解散・総選挙が先送りになったものの、衆議院の任期満了まで1年を切っています。政権選択選挙が迫る中、各種世論調査によれば、国民が最も高い関心を寄せるのが医療や年金などの社会保障分野です。

日本医療政策機構では、このような中、日本の医療政策のキーパーソンに「医療政策―新政権への緊急提言」と題したインタビューを行っています。第1回目となる今回は、当機構代表の黒川清がおこたえします。

緊急提言シリーズは

    日本の医療政策のキーパーソンに「医療政策―新政権への緊急提言」と題したインタビュー
つまりと言う程の事はないのですが、医療政策のキーパーソンを日本医療政策機構が選び、これをインタビュー形式で取材し「緊急提言」として記事にしているのが確認できます。人選も日本医療政策機構が行い、インタビューですから編集も相当可能な形式であり、当然とすれば言い過ぎかもしれませんが、日本医療政策機構の主張と言うか見解が反映されているものと通常は考えます。もちろんそういうスタイルで企画する事自体は問題としておりません。

ところがそこまで企画していたのに問題が生じたようです。これは日々の不隠様が物議と言うエントリーで、見つけて指摘されているのですが、第9回のウェブ魚拓の記録を見てください。

第9回の緊急提言本文自体は変わりありません。問題は緊急提言の下に付け加えられた日本医療政策機構による但し書きです。

「緊急提言」シリーズはあらゆる分野の方々に幅広いご意見を伺うこととしております。当シリーズでインタビューにお答え頂いた方のご意見は、必ずしも当機構の見解を代表するものではございません。

● **項目一覧**
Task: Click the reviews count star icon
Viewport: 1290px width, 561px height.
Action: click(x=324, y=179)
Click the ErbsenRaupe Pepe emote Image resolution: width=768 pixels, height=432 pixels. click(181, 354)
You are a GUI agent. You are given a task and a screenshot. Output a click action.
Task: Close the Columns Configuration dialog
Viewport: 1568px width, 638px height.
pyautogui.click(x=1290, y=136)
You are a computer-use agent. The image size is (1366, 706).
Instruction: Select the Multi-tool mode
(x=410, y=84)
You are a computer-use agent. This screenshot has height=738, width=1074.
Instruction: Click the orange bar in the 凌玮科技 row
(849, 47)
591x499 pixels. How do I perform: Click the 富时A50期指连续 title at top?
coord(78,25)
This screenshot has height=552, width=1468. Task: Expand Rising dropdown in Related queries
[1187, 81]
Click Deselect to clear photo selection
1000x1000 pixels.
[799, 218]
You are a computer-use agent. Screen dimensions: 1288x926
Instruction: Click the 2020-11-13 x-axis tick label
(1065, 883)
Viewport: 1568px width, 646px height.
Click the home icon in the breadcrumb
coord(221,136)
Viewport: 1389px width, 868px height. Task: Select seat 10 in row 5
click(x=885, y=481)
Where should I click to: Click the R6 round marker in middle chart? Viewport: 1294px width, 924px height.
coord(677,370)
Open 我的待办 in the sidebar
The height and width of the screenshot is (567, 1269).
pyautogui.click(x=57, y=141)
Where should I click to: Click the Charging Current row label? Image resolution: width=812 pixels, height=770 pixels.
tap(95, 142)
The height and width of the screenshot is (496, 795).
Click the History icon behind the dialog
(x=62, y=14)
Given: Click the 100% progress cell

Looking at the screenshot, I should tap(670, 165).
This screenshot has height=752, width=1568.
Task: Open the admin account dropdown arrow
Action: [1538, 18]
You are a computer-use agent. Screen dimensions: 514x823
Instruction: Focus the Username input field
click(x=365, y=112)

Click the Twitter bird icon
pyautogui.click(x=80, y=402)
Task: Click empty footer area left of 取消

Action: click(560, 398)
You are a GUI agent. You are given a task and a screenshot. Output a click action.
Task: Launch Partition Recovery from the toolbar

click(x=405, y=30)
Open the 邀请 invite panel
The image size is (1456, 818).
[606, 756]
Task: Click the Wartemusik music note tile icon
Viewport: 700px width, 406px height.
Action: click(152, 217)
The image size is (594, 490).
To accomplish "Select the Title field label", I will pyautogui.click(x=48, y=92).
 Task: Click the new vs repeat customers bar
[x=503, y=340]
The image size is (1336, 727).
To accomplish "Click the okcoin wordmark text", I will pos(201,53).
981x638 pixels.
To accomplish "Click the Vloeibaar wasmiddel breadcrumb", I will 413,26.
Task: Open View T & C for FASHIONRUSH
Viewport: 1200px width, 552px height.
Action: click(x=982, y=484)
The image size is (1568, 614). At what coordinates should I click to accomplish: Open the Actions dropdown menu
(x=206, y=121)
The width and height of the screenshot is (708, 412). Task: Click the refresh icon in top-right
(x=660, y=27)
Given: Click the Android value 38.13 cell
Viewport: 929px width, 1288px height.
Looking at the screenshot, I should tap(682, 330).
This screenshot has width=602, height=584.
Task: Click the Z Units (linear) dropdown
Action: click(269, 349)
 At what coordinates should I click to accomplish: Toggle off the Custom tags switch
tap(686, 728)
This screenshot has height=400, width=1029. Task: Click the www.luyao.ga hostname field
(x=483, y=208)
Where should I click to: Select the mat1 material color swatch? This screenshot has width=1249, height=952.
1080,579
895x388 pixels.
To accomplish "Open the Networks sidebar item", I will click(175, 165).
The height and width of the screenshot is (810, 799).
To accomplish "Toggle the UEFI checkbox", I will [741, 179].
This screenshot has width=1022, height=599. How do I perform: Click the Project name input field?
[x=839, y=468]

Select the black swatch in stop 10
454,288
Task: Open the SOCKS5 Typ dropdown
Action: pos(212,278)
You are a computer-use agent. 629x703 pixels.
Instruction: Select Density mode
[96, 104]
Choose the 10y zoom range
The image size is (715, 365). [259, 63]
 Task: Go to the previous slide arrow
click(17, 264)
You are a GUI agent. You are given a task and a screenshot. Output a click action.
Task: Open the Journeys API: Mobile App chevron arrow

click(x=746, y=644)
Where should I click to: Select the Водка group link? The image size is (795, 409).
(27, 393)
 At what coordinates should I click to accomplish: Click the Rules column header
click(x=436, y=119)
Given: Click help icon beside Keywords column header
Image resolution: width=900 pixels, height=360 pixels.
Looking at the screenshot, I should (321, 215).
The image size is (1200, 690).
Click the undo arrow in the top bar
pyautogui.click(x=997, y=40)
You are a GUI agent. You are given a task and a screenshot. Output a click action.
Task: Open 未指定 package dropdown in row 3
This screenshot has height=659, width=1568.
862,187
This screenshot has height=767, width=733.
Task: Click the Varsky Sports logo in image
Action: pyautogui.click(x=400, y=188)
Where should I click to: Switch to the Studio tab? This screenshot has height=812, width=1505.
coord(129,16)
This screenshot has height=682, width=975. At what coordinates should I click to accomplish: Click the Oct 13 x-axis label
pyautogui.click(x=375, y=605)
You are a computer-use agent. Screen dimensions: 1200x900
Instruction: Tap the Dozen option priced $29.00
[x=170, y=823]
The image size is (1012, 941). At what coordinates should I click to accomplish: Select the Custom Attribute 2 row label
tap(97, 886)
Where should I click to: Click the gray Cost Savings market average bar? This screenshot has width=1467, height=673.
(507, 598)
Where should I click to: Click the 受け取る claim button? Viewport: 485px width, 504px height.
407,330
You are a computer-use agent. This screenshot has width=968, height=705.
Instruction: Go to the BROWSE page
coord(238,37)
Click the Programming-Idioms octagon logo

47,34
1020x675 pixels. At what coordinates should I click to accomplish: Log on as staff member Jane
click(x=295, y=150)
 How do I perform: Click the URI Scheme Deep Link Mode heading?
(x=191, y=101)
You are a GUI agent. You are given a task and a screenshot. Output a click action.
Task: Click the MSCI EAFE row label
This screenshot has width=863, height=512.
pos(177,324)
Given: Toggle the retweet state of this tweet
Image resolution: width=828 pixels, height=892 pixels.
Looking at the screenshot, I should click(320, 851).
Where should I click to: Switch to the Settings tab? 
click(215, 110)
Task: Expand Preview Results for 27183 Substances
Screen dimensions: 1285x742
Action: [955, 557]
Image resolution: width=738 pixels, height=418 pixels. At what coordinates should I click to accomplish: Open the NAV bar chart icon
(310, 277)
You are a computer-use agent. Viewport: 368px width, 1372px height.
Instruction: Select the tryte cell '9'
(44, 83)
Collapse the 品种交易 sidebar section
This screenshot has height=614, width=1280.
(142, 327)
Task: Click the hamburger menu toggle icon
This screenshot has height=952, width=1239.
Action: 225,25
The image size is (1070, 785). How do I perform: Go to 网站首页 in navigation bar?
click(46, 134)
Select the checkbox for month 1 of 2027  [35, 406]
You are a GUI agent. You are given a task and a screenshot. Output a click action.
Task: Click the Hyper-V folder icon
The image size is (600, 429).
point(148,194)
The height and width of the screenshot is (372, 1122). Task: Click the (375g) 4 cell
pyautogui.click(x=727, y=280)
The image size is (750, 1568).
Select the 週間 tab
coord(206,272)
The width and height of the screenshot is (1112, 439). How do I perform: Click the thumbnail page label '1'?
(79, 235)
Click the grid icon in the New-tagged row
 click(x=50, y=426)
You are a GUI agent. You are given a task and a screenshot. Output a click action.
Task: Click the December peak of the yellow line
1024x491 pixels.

● **作業手順**
提示文のうち、「日本医療政策機構では、このよ」から始まり「ブ魚拓の記録を見てください。」まで続く部分を、一字も変えずに打ち直してください。 各項目は提示文と関係がない。

● **演習結果**
日本医療政策機構では、このような中、日本の医療政策のキーパーソンに「医療政策―新政権への緊急提言」と題したインタビューを行っています。第1回目となる今回は、当機構代表の黒川清がおこたえします。

緊急提言シリーズは

    日本の医療政策のキーパーソンに「医療政策―新政権への緊急提言」と題したインタビュー
つまりと言う程の事はないのですが、医療政策のキーパーソンを日本医療政策機構が選び、これをインタビュー形式で取材し「緊急提言」として記事にしているのが確認できます。人選も日本医療政策機構が行い、インタビューですから編集も相当可能な形式であり、当然とすれば言い過ぎかもしれませんが、日本医療政策機構の主張と言うか見解が反映されているものと通常は考えます。もちろんそういうスタイルで企画する事自体は問題としておりません。

ところがそこまで企画していたのに問題が生じたようです。これは日々の不隠様が物議と言うエントリーで、見つけて指摘されているのですが、第9回のウェブ魚拓の記録を見てください。